Symptoms: headache, hyperemia of the facial skin, prolonged pronounced decrease in blood pressure, depression of the sinus node function.

Treatment: symptomatic. In case of severe poisoning (collapse, sinus node depression), gastric lavage (if necessary, small intestine) is performed, activated charcoal is prescribed. The antidote is calcium preparations, an intravenous injection of 10% calcium chloride or calcium gluconate is indicated, followed by switching to a long-term infusion.

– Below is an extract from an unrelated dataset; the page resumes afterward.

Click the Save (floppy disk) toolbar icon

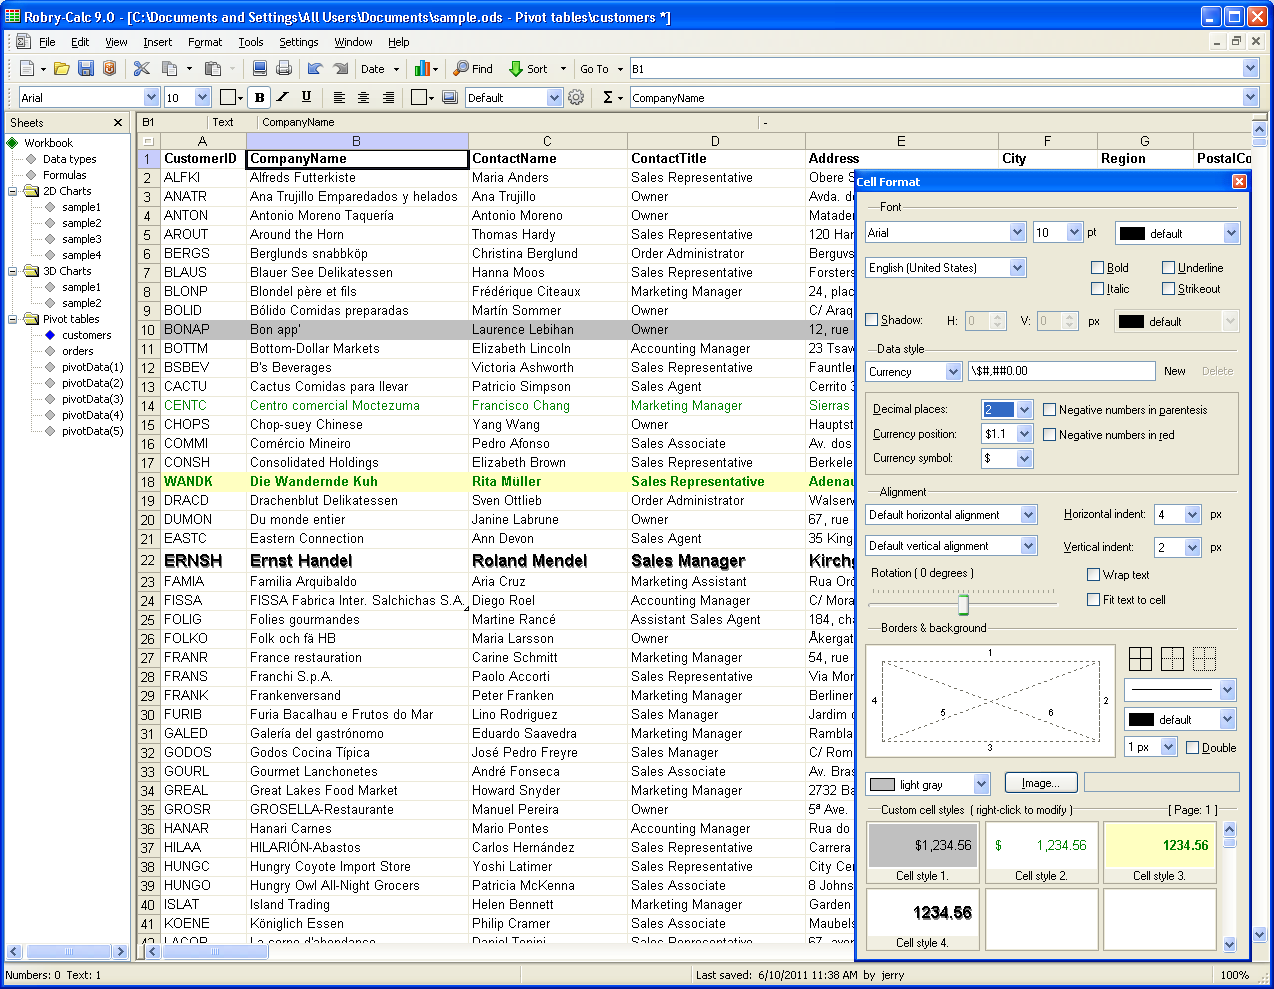pos(85,69)
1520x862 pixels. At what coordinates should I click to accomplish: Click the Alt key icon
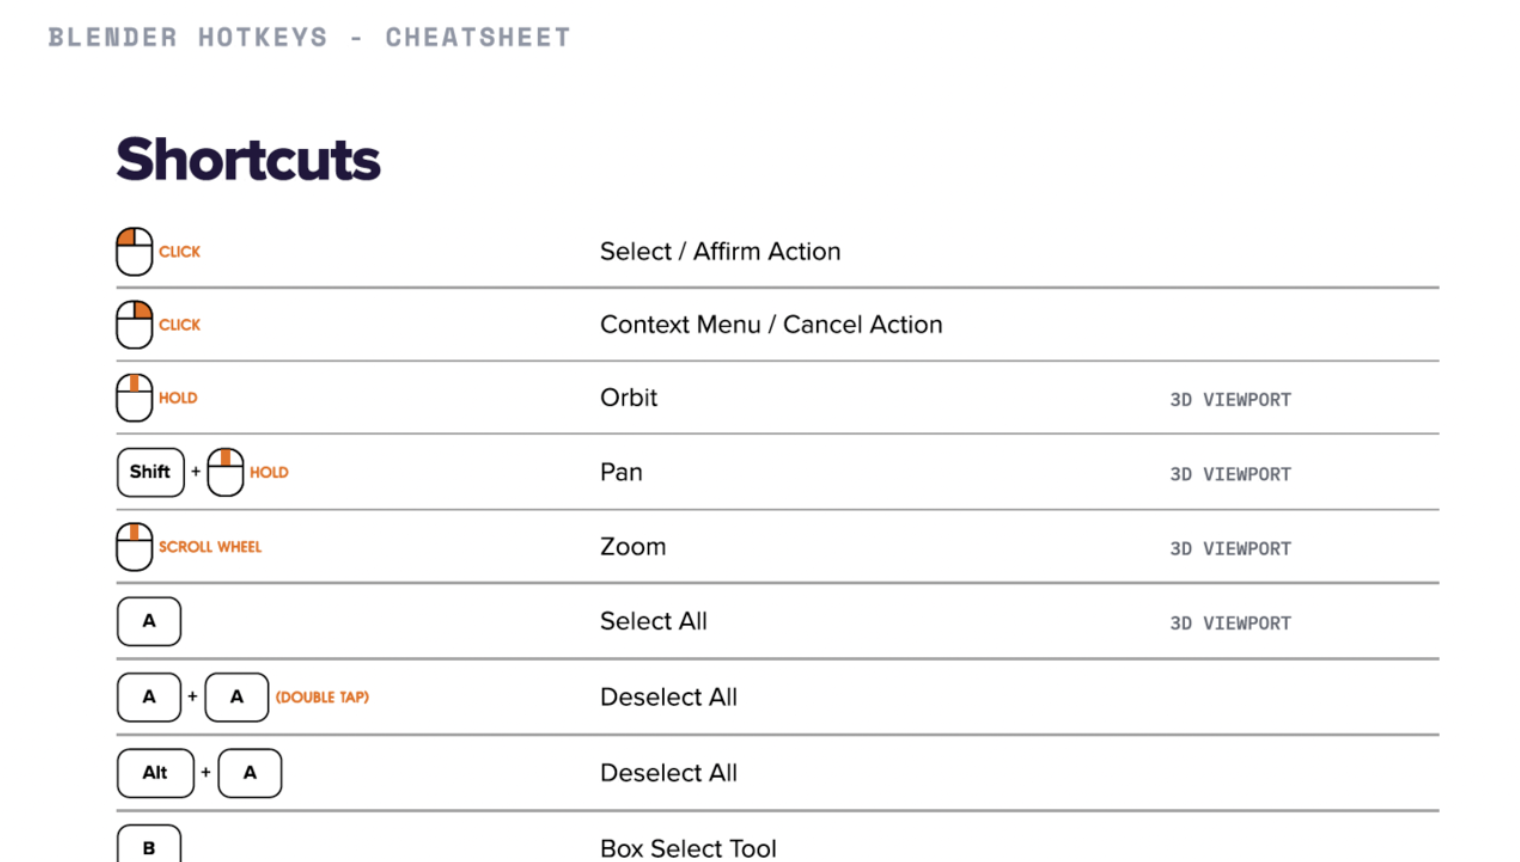[155, 773]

With a marked decrease in blood pressure, slow intravenous administration of dopamine, dobutamine, adrenaline or norepinephrine is indicated. It is recommended to monitor the content of glucose in the blood (the release of insulin may decrease) and electrolytes. With the development of heart failure - intravenous administration of strophanthin. In case of conduction disorders — atropine, isoprenaline or an artificial pacemaker. It is recommended to monitor the blood glucose and electrolytes (K+, Ca2+). Hemodialysis is not effective.

Precautions:

During the treatment period, it is necessary to refrain from engaging in potentially dangerous activities that require increased concentration and speed of psychomotor reactions, as well as from the use of ethanol.

For patients over 60 years of age, the dose of the drug is selected with caution. Withdrawal of the drug is carried out gradually (risk of withdrawal syndrome).

Special instructions:

During treatment, positive results of a direct Coombs reaction and laboratory tests for antinuclear antibodies are possible.